One of the key features of Traceloop is the ability to monitor the quality of your LLM outputs. It helps you to detect hallucinations and regressions in the quality of your models and prompts.

To start monitoring your LLM outputs, make sure you installed OpenLLMetry and configured it to send data to Traceloop. If you haven’t done that yet, you can follow the instructions in the Getting Started guide. Next, if you’re not using a framework like LangChain or LlamaIndex, make sure to annotate workflows and tasks.

You can then define any of the following monitors to track the quality of your LLM outputs.

Semantic Metrics

  • QA Relevancy: Asses the relevant of an answer generated by a model with respect to a question. This is especially useful when running RAG pipelines.
  • Faithfulness: Checks whether some generated content was inferred or deducted from a given context.
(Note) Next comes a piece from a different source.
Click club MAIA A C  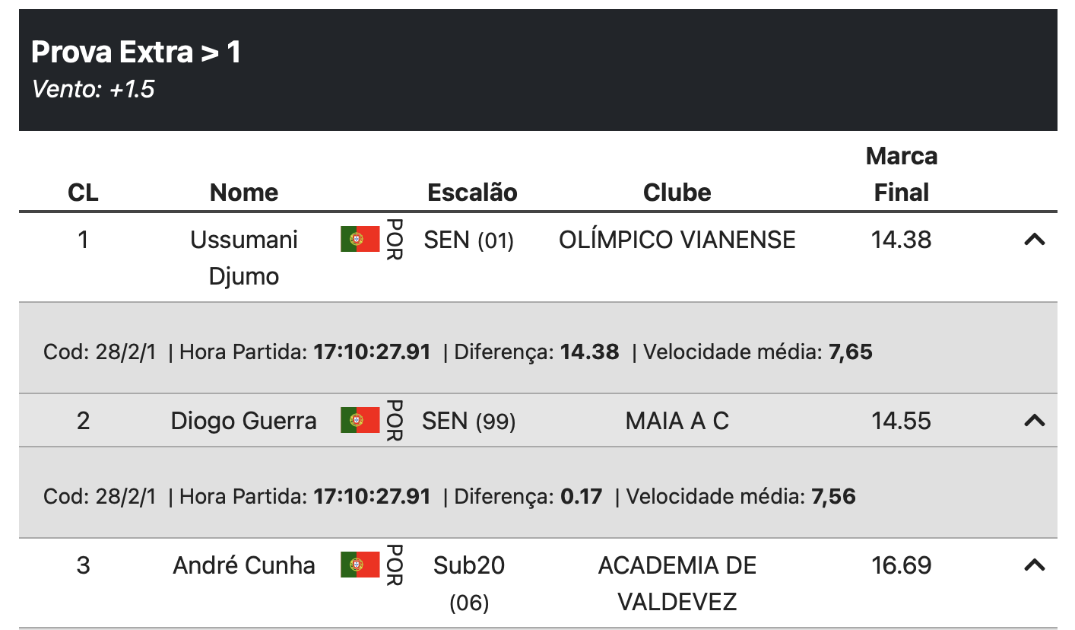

Relevant for RAG pipelines, entity extraction, summarization, and many other text-related tasks.
  • Text Quality: Evaluates the overall readability and coherence of text.
  • Grammar Correctness: Checks for grammatical errors in generated texts.
  • Redundancy Detection: Identifies repetitive content.
  • Focus Assessment: Measures whether a given paragraph focuses on a single subject or “jumps” between multiple ones.

Syntactic TextMetrics

  • Text Length: Checks if the length of the generated text is within a given range (constant or with respect to an input).
  • Word Count: Checks if the number of words in the generated text is within a given range.

Safety Metrics

  • PII Detection: Identifies personally identifiable information in generated texts or input prompts.
  • Secret Detection: Identifies secrets and API keys in generated texts or input prompts.
  • Toxicity Detection: Identifies toxic content in generated texts or input prompts.

Structural Metrics

  • Regex Validation: Ensures that the output of a model matches a given regular expression.
  • SQL Validation: Ensures SQL queries are syntactically correct.
  • JSON Schema Validation: Ensures that the output of a model matches a given JSON schema.
  • Code Validation: Ensures that the output of a model is valid code in a given language.